Nvidia stock slipped on Wednesday as investors reacted to fresh competitive pressure from Amazon’s new Trainium 3 artificial intelligence chip, the latest sign that major cloud providers are accelerating efforts to develop their own AI silicon.
At the time of publishing, the Nvidia stock was down 0.6% to trade at around $180.34.
Amazon unveiled Trainium 3 on Tuesday, pitching it as a cost-efficient alternative for training and operating AI models.
The company said the new chip can reduce AI training and inference costs by up to 50% compared with systems using equivalent GPUs — the category dominated by Nvidia.
Amazon also said it plans to use Nvidia’s NVLink Fusion technology in its future AI computing infrastructure, integrating it with the forthcoming Trainium4 chip.
“With Nvidia NVLink Fusion coming to AWS Trainium4, we’re unifying our scale-up architecture with AWS’s custom silicon to build a new generation of accelerated platforms,” Nvidia CEO Jensen Huang said.
“Together, NVIDIA and AWS are creating the compute fabric for the AI industrial revolution.”
Nvidia stresses long-term demand despite competitive moves
Nvidia is working to reassure investors that it can maintain dominant market share even as Amazon, Google and other hyperscalers expand use of in-house silicon.
The company’s neutral position in the market — as a supplier rather than a direct cloud-services competitor — remains a strategic advantage, as some technology giants may prefer not to depend heavily on rival hardware.

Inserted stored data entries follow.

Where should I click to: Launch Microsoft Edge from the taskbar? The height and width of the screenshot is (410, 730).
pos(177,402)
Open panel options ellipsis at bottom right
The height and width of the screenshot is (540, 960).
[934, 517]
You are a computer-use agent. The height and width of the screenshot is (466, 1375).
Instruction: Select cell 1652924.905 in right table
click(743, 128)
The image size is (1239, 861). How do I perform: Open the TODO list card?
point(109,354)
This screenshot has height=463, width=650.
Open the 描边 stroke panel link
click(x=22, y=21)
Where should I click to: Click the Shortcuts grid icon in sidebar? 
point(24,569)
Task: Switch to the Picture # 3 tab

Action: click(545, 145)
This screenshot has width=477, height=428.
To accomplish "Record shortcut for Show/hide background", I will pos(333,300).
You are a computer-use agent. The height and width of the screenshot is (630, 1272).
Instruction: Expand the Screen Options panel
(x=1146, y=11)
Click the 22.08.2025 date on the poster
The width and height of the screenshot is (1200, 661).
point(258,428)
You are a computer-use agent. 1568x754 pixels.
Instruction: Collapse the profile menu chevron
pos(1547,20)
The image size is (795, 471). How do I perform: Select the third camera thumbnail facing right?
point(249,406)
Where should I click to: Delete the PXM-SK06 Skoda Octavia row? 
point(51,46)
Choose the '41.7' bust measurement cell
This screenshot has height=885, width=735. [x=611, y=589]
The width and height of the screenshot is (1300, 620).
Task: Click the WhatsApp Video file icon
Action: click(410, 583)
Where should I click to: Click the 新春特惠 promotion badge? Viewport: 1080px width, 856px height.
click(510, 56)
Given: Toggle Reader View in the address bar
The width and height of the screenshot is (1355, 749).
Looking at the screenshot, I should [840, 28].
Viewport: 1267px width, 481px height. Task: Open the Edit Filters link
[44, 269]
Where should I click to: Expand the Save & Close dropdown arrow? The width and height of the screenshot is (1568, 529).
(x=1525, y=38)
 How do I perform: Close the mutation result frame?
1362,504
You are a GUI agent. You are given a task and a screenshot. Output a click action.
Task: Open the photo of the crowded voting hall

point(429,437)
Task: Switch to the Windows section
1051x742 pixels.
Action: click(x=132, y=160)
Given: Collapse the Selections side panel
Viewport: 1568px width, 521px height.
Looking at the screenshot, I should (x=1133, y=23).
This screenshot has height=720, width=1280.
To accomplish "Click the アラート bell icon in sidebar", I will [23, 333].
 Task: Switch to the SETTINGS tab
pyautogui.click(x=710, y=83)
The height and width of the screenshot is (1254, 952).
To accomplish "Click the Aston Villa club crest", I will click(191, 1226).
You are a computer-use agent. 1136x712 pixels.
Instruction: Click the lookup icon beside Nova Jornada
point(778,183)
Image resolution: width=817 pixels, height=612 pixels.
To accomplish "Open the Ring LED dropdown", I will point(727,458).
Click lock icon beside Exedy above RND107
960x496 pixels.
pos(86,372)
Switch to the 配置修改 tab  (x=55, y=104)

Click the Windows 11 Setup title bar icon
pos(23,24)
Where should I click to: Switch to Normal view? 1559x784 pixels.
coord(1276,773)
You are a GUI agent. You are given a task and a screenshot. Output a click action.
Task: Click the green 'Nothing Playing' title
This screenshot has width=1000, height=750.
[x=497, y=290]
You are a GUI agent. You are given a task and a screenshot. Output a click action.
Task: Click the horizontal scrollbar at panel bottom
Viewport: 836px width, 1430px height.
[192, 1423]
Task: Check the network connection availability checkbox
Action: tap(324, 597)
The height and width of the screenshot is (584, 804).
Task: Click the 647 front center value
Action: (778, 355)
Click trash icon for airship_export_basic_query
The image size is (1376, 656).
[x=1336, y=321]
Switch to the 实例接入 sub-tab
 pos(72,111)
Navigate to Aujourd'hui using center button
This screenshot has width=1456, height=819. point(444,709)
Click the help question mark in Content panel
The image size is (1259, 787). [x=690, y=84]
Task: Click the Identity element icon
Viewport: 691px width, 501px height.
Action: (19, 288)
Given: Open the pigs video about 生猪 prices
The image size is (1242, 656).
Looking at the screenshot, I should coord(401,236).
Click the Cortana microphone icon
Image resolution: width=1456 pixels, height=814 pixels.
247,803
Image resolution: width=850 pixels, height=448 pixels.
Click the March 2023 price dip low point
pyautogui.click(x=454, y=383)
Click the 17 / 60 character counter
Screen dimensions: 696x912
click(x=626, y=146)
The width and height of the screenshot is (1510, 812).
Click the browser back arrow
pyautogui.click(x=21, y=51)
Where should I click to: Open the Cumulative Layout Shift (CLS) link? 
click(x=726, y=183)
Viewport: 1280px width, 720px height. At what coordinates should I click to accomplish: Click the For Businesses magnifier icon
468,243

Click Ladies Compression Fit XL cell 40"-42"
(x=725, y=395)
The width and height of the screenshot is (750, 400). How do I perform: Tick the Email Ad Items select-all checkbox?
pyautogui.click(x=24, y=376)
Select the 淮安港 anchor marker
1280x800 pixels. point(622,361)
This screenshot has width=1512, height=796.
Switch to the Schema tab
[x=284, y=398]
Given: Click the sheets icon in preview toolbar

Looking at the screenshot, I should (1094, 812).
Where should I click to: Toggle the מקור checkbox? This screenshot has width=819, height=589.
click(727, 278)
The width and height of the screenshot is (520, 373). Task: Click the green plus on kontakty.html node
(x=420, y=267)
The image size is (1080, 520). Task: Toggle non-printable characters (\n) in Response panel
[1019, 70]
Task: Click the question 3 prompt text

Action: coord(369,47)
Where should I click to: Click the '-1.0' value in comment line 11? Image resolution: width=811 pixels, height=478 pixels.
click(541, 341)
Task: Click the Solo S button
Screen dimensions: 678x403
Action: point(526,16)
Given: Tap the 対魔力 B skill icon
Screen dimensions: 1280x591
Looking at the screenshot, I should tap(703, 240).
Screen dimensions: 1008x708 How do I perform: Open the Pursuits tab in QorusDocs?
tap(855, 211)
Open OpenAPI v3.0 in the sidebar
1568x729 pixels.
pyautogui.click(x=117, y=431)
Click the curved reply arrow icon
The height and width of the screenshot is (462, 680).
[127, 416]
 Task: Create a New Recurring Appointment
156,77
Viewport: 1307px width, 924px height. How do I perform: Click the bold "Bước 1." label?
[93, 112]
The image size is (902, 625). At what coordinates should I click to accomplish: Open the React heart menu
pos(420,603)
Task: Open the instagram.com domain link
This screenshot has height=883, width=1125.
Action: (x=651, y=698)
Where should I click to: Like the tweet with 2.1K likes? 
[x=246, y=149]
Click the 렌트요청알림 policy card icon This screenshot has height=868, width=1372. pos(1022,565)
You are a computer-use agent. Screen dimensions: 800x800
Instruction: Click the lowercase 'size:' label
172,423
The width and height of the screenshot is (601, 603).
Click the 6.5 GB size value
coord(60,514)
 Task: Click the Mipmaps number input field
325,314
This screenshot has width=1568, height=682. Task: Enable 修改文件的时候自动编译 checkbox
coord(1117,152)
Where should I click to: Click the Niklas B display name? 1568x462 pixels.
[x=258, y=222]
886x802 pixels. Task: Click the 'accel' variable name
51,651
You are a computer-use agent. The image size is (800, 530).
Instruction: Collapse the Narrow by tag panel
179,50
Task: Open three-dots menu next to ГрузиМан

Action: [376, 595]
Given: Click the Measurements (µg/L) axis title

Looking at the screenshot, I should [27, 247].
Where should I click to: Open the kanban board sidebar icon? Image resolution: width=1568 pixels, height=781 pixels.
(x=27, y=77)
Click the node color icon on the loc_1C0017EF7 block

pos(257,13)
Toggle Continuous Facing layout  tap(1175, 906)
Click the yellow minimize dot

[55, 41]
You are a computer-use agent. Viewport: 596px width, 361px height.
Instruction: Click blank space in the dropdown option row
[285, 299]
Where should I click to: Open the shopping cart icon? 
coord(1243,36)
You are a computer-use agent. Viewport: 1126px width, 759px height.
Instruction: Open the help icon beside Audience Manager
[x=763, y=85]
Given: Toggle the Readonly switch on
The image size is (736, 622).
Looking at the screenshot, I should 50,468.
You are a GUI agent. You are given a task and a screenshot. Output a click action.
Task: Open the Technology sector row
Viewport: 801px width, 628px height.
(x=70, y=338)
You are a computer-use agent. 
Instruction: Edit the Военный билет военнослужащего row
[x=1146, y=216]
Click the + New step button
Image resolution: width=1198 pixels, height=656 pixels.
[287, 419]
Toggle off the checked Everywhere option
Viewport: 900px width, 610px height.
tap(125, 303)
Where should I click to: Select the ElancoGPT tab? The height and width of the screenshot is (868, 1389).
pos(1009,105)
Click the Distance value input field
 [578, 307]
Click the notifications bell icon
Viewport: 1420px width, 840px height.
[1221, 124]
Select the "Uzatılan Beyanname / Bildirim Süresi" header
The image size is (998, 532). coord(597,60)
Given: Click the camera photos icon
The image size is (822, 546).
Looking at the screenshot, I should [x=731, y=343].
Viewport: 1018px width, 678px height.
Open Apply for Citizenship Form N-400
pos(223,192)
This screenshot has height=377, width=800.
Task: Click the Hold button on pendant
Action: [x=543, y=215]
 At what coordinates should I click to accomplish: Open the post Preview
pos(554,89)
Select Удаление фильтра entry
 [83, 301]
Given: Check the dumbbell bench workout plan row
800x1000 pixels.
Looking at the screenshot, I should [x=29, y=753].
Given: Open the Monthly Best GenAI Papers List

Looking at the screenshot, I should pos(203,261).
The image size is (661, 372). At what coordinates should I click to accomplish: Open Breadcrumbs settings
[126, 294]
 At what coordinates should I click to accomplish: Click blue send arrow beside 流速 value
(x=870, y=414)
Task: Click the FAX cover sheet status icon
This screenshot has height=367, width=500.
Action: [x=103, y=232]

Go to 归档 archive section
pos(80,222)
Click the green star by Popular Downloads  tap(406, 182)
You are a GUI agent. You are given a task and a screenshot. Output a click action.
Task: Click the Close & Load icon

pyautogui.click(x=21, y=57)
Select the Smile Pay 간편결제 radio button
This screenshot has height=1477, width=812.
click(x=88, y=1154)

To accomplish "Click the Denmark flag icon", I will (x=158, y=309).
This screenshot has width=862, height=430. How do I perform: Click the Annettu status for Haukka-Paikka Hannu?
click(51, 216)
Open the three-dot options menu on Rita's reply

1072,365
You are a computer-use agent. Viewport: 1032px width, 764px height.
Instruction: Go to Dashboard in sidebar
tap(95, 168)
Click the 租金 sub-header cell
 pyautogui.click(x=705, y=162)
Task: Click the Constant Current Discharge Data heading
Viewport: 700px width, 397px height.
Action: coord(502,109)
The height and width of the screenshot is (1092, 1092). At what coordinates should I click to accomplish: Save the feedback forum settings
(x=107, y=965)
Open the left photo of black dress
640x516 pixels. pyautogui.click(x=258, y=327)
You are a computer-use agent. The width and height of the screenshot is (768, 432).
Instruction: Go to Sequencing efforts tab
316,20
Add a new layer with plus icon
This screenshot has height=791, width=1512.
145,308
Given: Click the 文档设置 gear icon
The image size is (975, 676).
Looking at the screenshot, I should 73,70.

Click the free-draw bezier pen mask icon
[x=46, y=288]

Nvidia CFO Colette Kress said Tuesday that AI models trained on its new Blackwell chips will begin emerging in about six months.
She noted the company has $500 billion in bookings for Blackwell and Rubin chips through 2026, excluding an upcoming deal with OpenAI that has yet to be finalised.
Separately, European AI start-up Mistral said it trained its next-generation models on Nvidia hardware.
The companies highlighted that Mistral’s Large 3 model achieved a tenfold performance improvement on Nvidia’s GB200 NV72 server racks compared with the previous H200 generation.
Competition landscape starting to get intense
While Oracle Cloud Infrastructure’s earlier adoption of more than 50,000 AMD chips signalled growing interest in non-Nvidia solutions, the competitive pressure now is coming most visibly from Amazon Web Services.
With Trainium 3, AWS has taken a significant step toward deepening its in-house AI silicon strategy.
The chip is said to offer four times the performance of its predecessor and reduces energy consumption by 40%, underscoring AWS’s ambition to optimise its data centres around its own hardware.
Google, meanwhile, is extending more aggressive outreach for its Tensor Processing Units, promoting TPUs to major customers such as Meta.
The push suggests Google is seeking to expand TPU adoption among hyperscalers that have traditionally relied on Nvidia GPUs.
The combined efforts of Amazon, Google and AMD signal a broadening competitive landscape in the AI hardware sector.
While Nvidia remains the clear leader, its largest customers are now among its most visible challengers — each moving to reduce reliance on external suppliers and expand control over their AI infrastructure.